We’ve all just rung in the New Year, and one of two things has happened: you’ve either made some grand travelutions, or your precious vacation time has just reset. Whichever is the case, I have some rather persuasive information and photographic evidence that may sway you in the general direction of Africa- bizarre, exotic, mysterious, colorful Morocco, to be exact.
The majority of people that visit the country make a beeline for Marrakech. I can understand why- it’s relatively westernized, tourist-friendly, full of culture, and absolutely stunning. I was headed along the same track, until somewhere, floating around the social media realm, photos of an incredible blue city called Chefchaouen surfaced. With staggered blue-washed buildings, a maze of narrow streets, and sprawling mountain views, it caught my eye and jumped straight to the top of my must-see list. With a loosely planned 8-day trip ahead, and a starting point in Tangier and an ending point in Marrakech, it was conveniently on the way.
I've never been happier to be a photography enthusiast, as it’s one of the most photogenic places I’ve ever seen. I could have wandered through the old medina’s maze of blue for days on end with my camera. Chefchaouen is a relatively simple place with a complex character, so if you’re content with charm, relaxation, and a bit of cultural immersion, it’s a great place to hang out for a couple of days. It is also the setting for some of my all-time favorite photos, so I highly recommend it for any photographers that make it to Morocco.
So, what makes Chefchaouen stand out from other destinations?
I’ve compiled a list of its 5 most memorable features.
1. Intriguing Doors
There are billions of doors in the world, but none quite like those in Chefchaouen. You’ll be zigzagging through narrow alleys and wandering up and down stairs surrounded by some of the most mysterious doors you’ve ever seen. For some reason, you can’t really fathom what might be behind them (until you can, because a random Moroccan who speaks fluent English and apparently owns a bizarre amount of Chefchouen property chats you up on the street and gives you the opportunity to have a peek.) But that's a story for another day. The medina walls appear to seamlessly flow together, with no obvious separation of space- just doors sprinkled along the walls. Once inside, however, you discover that interior walls do in fact divide them, and that they are typically many stories high, with beautiful open-air rooftops. With the staggered layout, no one gets a bad view. Here is just a sample of my favorite entryways to mysterious little homes and who knows what else that populate this magical place.
*The green anomaly was the door to a beautiful mosque outside of the medina walls*
2. A Sea of Blue
There’s something inexplicably appealing about a world of blue.

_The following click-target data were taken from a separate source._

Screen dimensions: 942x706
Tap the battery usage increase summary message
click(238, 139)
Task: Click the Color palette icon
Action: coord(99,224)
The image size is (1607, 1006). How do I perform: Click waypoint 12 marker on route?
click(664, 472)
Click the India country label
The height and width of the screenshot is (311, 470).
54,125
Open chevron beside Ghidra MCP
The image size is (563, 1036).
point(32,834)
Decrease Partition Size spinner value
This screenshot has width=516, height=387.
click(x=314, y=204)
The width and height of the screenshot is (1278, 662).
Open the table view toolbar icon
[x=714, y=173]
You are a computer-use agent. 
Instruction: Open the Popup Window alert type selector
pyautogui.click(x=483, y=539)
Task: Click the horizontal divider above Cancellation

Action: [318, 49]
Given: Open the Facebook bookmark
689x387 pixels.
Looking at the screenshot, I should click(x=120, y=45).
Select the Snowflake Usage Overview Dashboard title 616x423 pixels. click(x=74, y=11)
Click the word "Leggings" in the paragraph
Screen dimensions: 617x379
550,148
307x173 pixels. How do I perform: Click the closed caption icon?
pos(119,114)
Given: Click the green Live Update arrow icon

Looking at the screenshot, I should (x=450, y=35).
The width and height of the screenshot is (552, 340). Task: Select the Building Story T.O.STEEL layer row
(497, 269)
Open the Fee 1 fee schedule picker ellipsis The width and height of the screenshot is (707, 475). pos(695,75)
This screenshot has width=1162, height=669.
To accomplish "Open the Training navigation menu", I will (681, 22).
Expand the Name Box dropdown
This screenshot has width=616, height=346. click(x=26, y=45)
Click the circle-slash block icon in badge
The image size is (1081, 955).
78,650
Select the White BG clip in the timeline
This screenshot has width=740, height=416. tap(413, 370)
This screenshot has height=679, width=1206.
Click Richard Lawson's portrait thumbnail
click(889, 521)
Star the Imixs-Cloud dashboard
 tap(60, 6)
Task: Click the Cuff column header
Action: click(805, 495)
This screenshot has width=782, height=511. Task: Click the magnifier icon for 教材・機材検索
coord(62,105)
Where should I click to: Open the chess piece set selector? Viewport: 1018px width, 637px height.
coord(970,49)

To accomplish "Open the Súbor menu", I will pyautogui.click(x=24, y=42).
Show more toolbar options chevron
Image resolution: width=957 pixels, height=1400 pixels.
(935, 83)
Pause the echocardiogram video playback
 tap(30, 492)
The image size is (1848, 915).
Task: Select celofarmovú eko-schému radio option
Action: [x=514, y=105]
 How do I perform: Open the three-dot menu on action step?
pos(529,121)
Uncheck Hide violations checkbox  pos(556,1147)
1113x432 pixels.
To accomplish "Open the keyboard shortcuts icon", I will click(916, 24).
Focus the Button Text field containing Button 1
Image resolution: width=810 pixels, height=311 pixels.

This single color can be found in a variety of hues and dominates the old medina. Set against a backdrop of the Rif Mountains, the colorful landscapes perfectly contrast the blue-washed walls and natural tones of the cobblestone streets.
Everyone loves a good sunset, and with mountain viewpoints to climb and open-air rooftops to chill on, Chefchouen ensures unobstructed views of the sky. If you exit the medina walls and head east towards the waterfall, Ras el Maa, you’ll find a pathway leading up the mountain to the right. There are several great viewpoints along this route for taking in the sunset and admiring the city from above. Otherwise, grab a seat on a rooftop like I did when I took the photos below, and keep a camera handy.
4. Vibrant Colors
So I know we’ve already talked about the color blue. It’s everywhere, and it’s the perfect background for the splashes of color that you’ll find around the city. For example, bags of rainbow powders, used as paint when mixed with water, or beautiful rugs, which pesky vendors push on you every chance they get. “I don’t have the luggage space or a home, otherwise I’d be all over those things!” And seriously, I would; they're gorgeous. So it may be “the blue pearl”, but some of the most stunning scenes are the ones that incorporate the lesser colors. You know, the ones that didn’t get the privilege of painting an entire city.
5. Kiddies and Kitties
I’ll be honest- those of the older generation didn’t seem particularly keen on having tourists galavanting around. I got an earful on more than one occasion for taking photos (the locals don't want to be in photos, even if they are a small part of a general scene) and a few unpleasant looks for no apparent reason at all. But don’t be discouraged; tourism is fairly new in Chefchaouen and I can imagine tourists can feel intrusive considering the traditional small town lives the older folks have been used to for decades. The children were friendly enough, however, and as you’ll see in the photo below, were thrilled to interact with foreigners and have a chance to play with a camera.
In addition to cute kids, there are even cuter kitties. You might not be fond of cats, and this may well be your ideal of hell, but for me, the stray cats I encounter along my travels usually make my day. I love animals, and these guys are just desperate for some TLC. They also become the subject of many a photo.